Die aktuellste Statistik des Ministeriums für Arbeit und soziale Entwicklung besagt, dass 577 saudiarabische Frauen im Jahr 2015 versucht hätten, vor ihren Familien zu fliehen. Die tatsächliche Zahl ist wahrscheinlich höher, denn viele Familien melden solche Fälle nicht.
Keine Hinweise auf Verbrechen
Die Farea-Schwestern waren mit ihrer Mutter und zwei Brüdern im Jahr 2015 aus Saudiarabien in die USA gekommen. Der Vater pendelte zwischen den beiden Ländern, wie Medien unter Berufung auf Angehörige berichteten.
Die Ermittler gehen davon aus, dass die Schwestern einen Asylantrag gestellt hatten. Eines der Probleme für Frauen, die Asyl suchen, ist jedoch, dass sie Missbrauch nachweisen müssen. Wenn man nicht mindestens eine SMS mit Drohungen vorweisen könne, habe man keine guten Karten für den Antrag, sagt Coogle von Human Rights Watch.
Nach dem Tod der Farea-Schwestern meldete sich ein Zeuge. Der gab an, die beiden Schwestern Stunden davor im Riverside Park in New York gesehen zu haben. Sie hätten ihre Köpfe in die Hände gelegt gehabt und laut gebetet. Offiziell sprechen die Ermittler nicht von Selbstmord. Allerdings gebe es keine Hinweise auf ein Verbrechen.

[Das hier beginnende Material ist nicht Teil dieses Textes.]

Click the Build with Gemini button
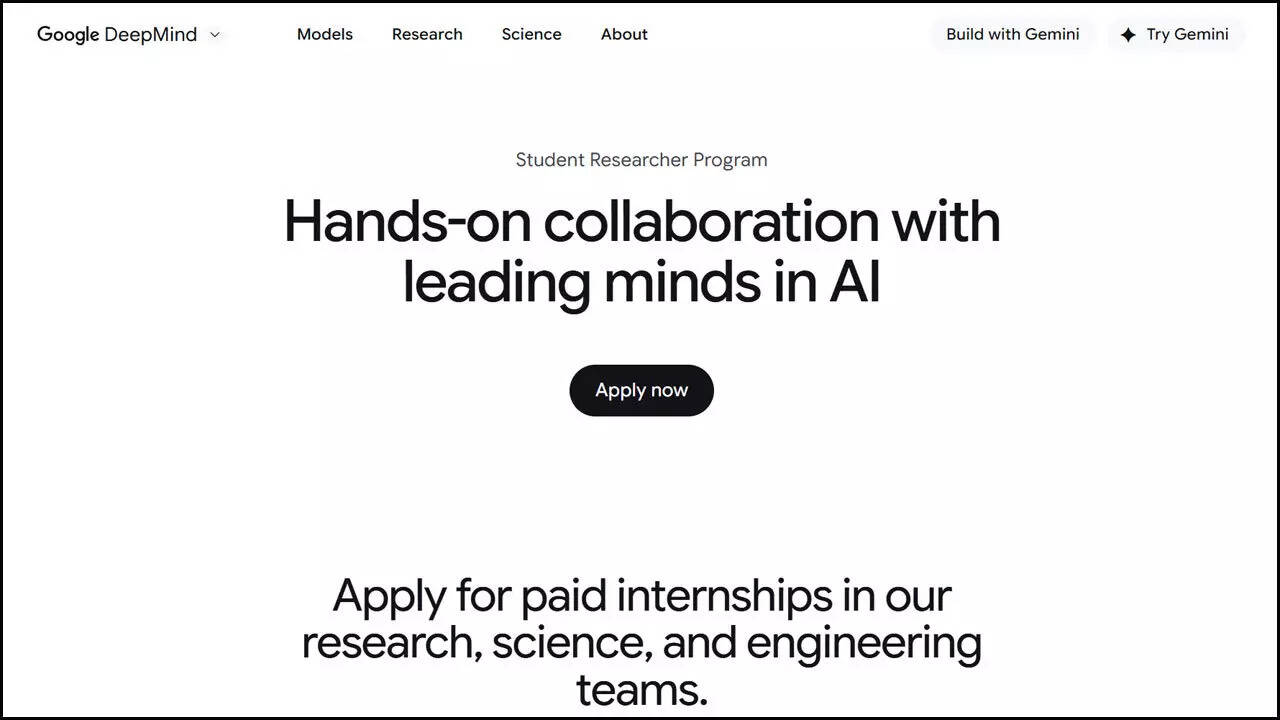Viewport: 1280px width, 720px height. 1013,34
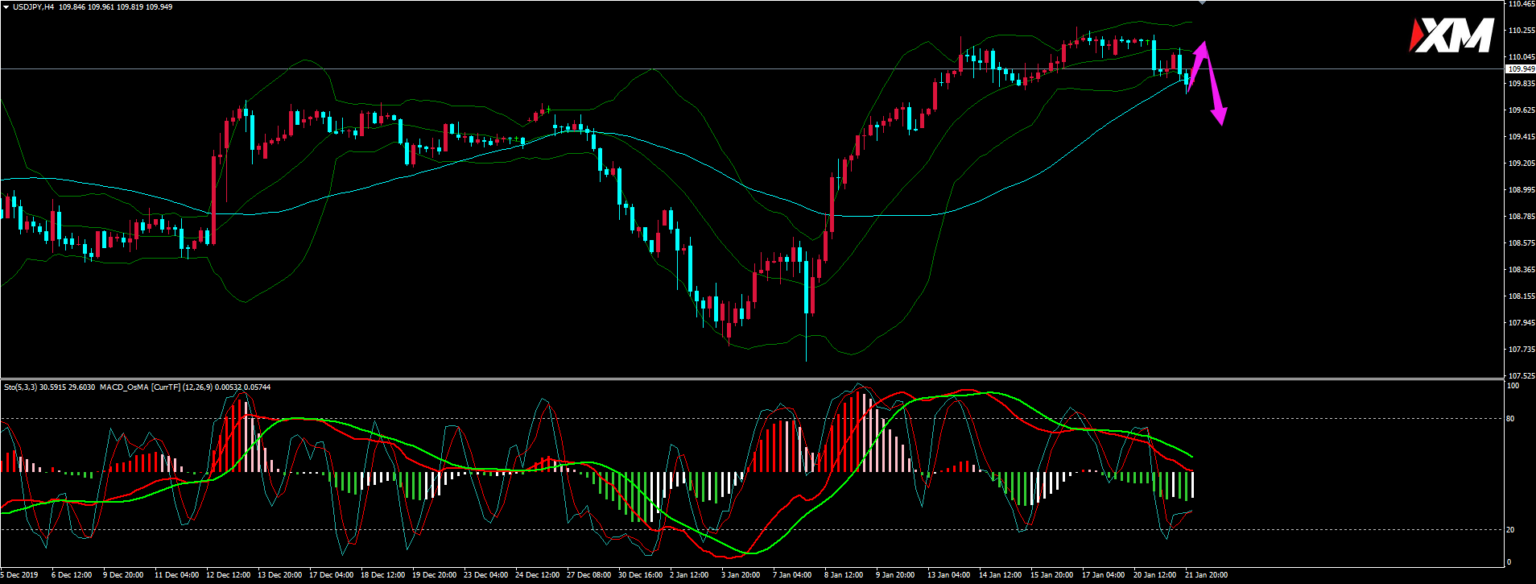This screenshot has width=1536, height=584.
Task: Select the current price tag 109.949
Action: tap(1519, 69)
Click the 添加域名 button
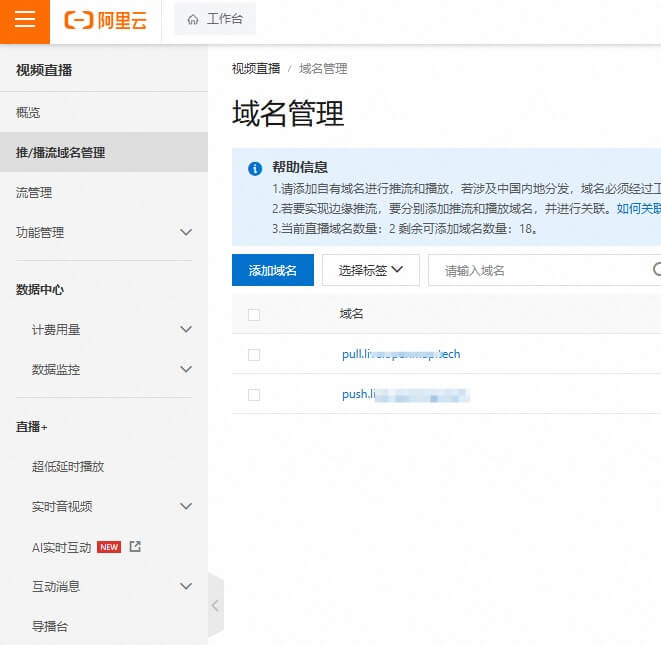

Die Leichen der beiden Schwestern wurden Anfang November nach Saudiarabien zurückgebracht und noch am gleichen Tag in Medina beigesetzt – einem der heiligsten Orte der Muslime, wo der Prophet Mohammed begraben liegt. «Es ist durch und durch eine Tragödie», sagt Chefermittler Shea.